ISTANBUL — Iran’s military forces staged war exercises and its president defiantly vowed Monday to “break” U.S. sanctions on oil sales that were reimposed at midnight, as Tehran resisted a Trump administration pressure campaign aimed at isolating the country economically.
“We will proudly break the sanctions,” Rouhani said during a meeting of government officials in the Iranian capital.
Rouhani’s vow to keep exporting oil came as the Trump administration snapped back sanctions on more than 700 individuals and companies that received sanctions relief when a landmark 2015 nuclear deal took effect.
The unilateral sanctions reintroduce some of the most crippling restrictions on Iran’s oil, shipping and banking sectors and seek to penalize even non-U.S. entities that do business with Iran.
Iranian leaders called the sanctions “illegal” and said they would only hurt ordinary people. Iran's economy has faced stagnant growth and high unemployment, even after sanctions were lifted following the nuclear deal it negotiated with world powers. In recent months, its currency has plummeted, causing rising prices and wiping out savings.
“We have to make Americans understand that they cannot talk to the great Iranian nation with the language of pressure and sanctions,” Rouhani said Monday in televised remarks.
He spoke to a meeting of economists, who he said were at the “forefront of the resistance” against the United States.
“What the Americans are doing today is putting pressure merely on the people,” he said, according to a transcript of the remarks posted on the president's website.

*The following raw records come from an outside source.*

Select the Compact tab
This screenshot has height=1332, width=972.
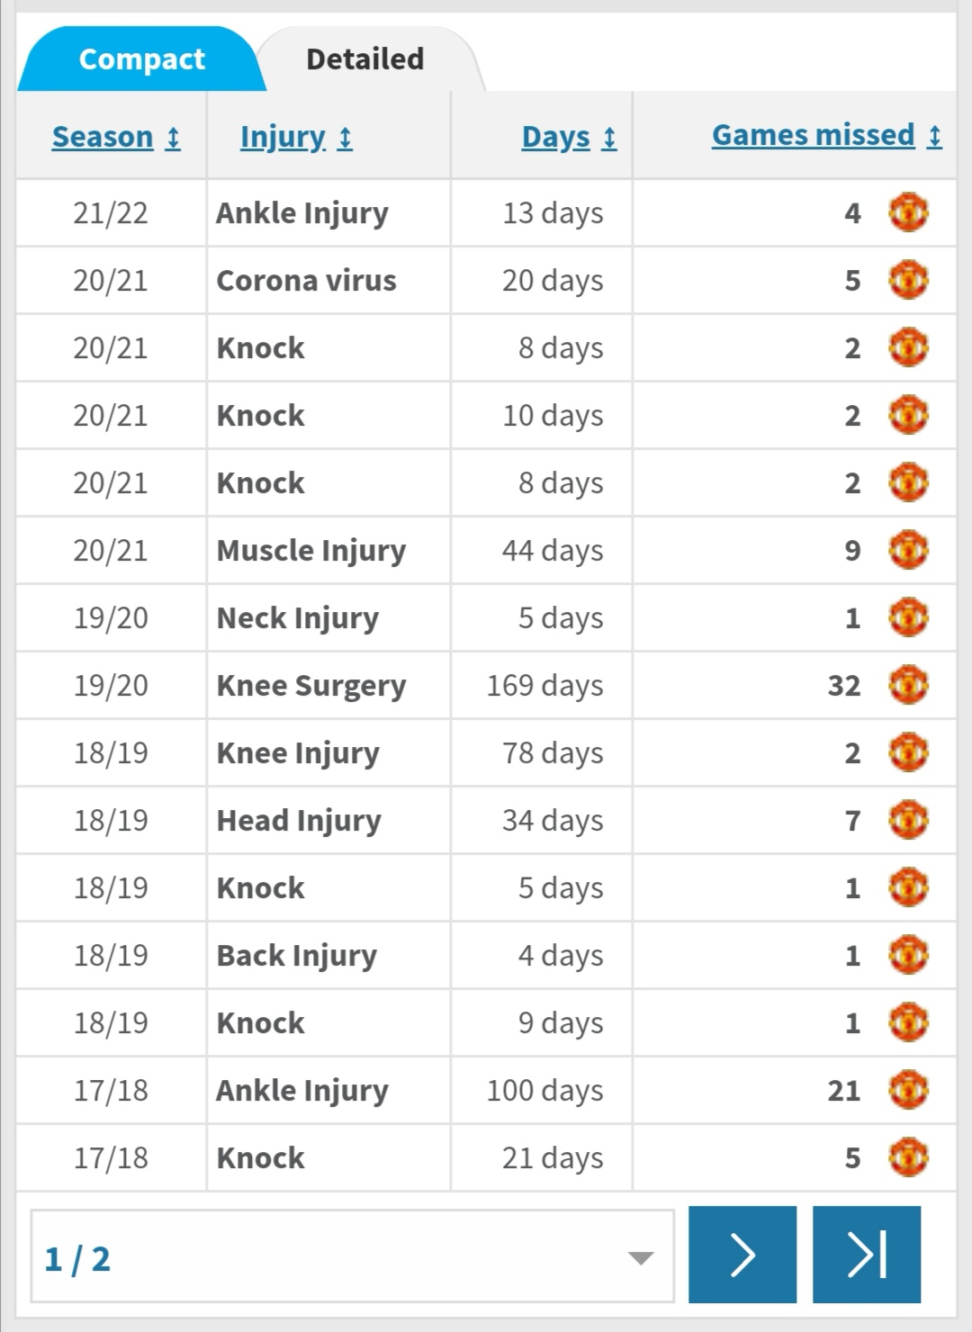tap(141, 59)
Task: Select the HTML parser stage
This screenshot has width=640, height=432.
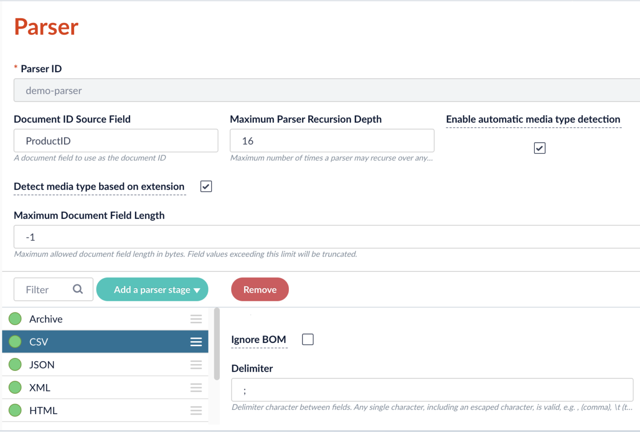Action: (43, 411)
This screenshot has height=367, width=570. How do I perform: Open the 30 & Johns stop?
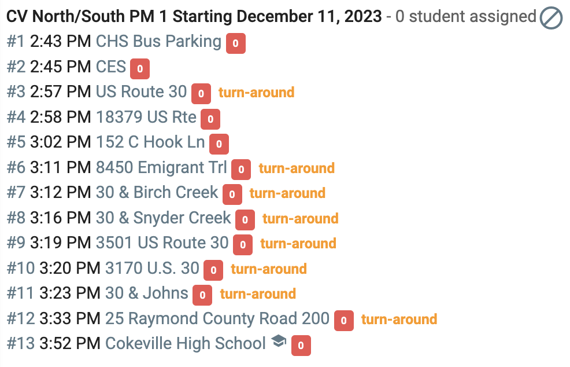(x=147, y=293)
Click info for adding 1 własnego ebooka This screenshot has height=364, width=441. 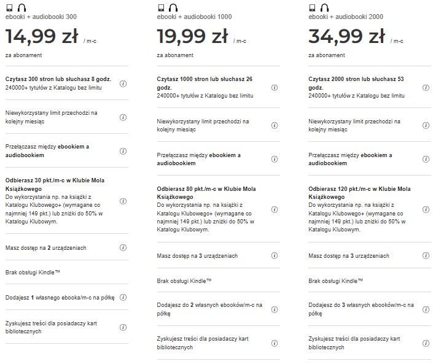[123, 297]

U.S. Secretary of State Mike Pompeo and other administration officials have described the penalties as the “toughest sanctions ever placed” on Iran. While the sheer number of people and entities sanctioned is larger than ever, many Middle East experts believe they will be less effective than the U.N. sanctions in place before the deal. That is because virtually every country in the world was behind the previous sanctions, while all but a handful of nations oppose their reimposition.
The most significant of the new measures is a prohibition against oil sales, which provide Tehran with 80 percent of its revenue.
The blacklisted companies include 50 Iranian banks, an Iranian airline and dozens of its planes, as well as officials and vessels in Iran’s shipping and energy sectors.
President Trump withdrew from the 2015 nuclear deal in May and gave nations and businesses 180 days to wind down their oil purchases to “zero.” The administration has provided waivers to eight nations that have significantly reduced their oil purchases from Iran but not stopped them entirely.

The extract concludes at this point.